Ainda que homens e mulheres busquem o amor, elas ainda são educadas para darem mais importância ao relacionamento. A psicóloga Jane Felipe aponta que grande parte das mulheres só se sente valorizada quando é escolhida por um homem. Foi dessa forma que a empresária Ana se sentiu durante muito tempo. Criada em uma família onde o pai bebia e a mãe era muito submissa, ela se acostumou a dar tudo de si nas relações, a não estabelecer limites para conseguir se sentir amada. Um dia, ela foi a uma reunião do grupo MADA, Mulheres que Amam Demais Anônimas, e percebeu que a necessidade de afeto também pode ser um vício.
"E desde a primeira vez quando eu cheguei ao grupo, desde a primeira reunião que eu assisti, que eu ouvi os depoimentos, eu percebi que o meu problema interno era meu, com a minha infância, com a minha criação, e que não era uma coisa relacionada com um homem específico. Aí eu fui ver que eu era uma co-dependente sentimentalmente. Eu sou bem sucedida financeiramente, mas emocionalmente eu precisava de um homem ao meu lado, senão eu não estaria completa". É difícil pensar no grupo de mulheres que amam sem o preconceito, sem o rótulo de que são mulheres desequilibradas falando de suas decepções. Mas a reunião surpreende pela diversidade de histórias, pela profundidade dos depoimentos. E são relatos comuns, daqueles que ao menos uma vez na vida já se ouviu de uma amiga próxima. São mulheres jovens e maduras, de profissões variadas, algumas delas muito bonitas. É o caso de Julia, de 25 anos. Loira, bem vestida, traços delicados. Quem olha, acharia impossível que ela tivesse problemas afetivos. Mas ela conta que procurou o grupo MADA há três anos, quando estava em meio a uma relação com um dependente de cocaína.
"Porque eu queria tomar conta, eu queria ser mulher, amante, mãe, irmã, eu queria ser tudo, e isso esgota, entende? E fui percebendo que isso não era sadio. E aí que eu comecei a querer. Qual é o meu problema? Eu sempre me fazia muito essa pergunta, qual é o meu problema?
Julia conta que vem de uma família ajustada, o casamento de seus pais é harmonioso. Ou seja, a dependência afetiva não necessariamente está relacionada com um lar conflituoso.

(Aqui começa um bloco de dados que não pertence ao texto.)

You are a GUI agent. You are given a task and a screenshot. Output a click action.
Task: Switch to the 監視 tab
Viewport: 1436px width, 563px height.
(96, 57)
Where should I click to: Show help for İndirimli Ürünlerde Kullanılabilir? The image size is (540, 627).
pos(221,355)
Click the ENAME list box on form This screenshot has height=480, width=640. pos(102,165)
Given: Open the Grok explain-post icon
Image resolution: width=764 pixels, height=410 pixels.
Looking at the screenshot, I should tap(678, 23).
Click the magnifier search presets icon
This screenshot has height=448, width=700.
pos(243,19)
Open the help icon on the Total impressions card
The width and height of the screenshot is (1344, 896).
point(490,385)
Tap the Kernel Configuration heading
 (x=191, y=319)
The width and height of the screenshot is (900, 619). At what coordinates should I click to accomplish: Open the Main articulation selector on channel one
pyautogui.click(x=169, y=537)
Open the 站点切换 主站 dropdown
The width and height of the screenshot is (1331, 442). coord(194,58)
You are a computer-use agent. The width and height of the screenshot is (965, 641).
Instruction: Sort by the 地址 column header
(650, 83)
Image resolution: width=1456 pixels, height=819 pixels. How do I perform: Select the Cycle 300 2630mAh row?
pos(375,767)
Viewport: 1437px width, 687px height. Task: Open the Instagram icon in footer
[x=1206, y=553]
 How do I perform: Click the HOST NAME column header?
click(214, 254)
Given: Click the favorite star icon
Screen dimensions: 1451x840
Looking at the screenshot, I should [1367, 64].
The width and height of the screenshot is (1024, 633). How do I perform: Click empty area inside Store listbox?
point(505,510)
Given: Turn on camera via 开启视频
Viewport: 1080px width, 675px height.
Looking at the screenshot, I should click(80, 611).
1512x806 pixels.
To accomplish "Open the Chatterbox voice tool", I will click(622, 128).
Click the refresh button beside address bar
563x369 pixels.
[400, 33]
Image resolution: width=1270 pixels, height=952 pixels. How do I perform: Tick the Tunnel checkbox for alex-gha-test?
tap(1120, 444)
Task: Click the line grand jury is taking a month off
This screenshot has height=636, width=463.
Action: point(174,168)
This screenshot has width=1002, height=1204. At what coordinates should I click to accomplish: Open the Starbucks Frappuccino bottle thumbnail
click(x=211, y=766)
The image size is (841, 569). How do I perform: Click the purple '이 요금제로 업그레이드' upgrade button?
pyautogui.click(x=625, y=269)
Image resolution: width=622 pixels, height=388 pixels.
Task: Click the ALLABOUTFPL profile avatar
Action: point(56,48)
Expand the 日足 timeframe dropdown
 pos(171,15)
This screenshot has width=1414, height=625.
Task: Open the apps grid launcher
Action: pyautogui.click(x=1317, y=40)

Ela fala que seu padrão é se envolver totalmente com a vida e com os problemas do outro, mas analisa que quem age dessa forma não faz isso por amor, mas sim para se tornar necessária e controlar o parceiro.
"Porque um padrão da co-dependência é o controle. E se você ser boazinha, quer ser perfeitinha demais, é porque você quer controlar aquela pessoa. E hoje, não vou dizer que me curei disso 100%, mas eu me cobro, fico me vigiando para não querer mais me envolver na vida de ninguém, cada um tem a vida que quer, se a pessoa optou por um estilo de vida, o problema é dele. E outra coisa, quando eu me deparo com certos relacionamentos em que o homem que tem um comportamento que não é saudável, isso não me atrai mais". O grupo Mulheres que Amam Demais funciona nos mesmos moldes do AA, os Alcoólicos Anônimos. Nas reuniões, ninguém dá conselhos ou pretende resolver os conflitos alheios. São apenas leituras que falam dos 12 passos para superar a dependência afetiva, além dos depoimentos. Os nomes das mulheres aparecem na reportagem foram trocados, para manter o anonimato que caracteriza o grupo. Mais informações podem ser encontrados na página do grupo na internet, que é www.grupomada.com.br.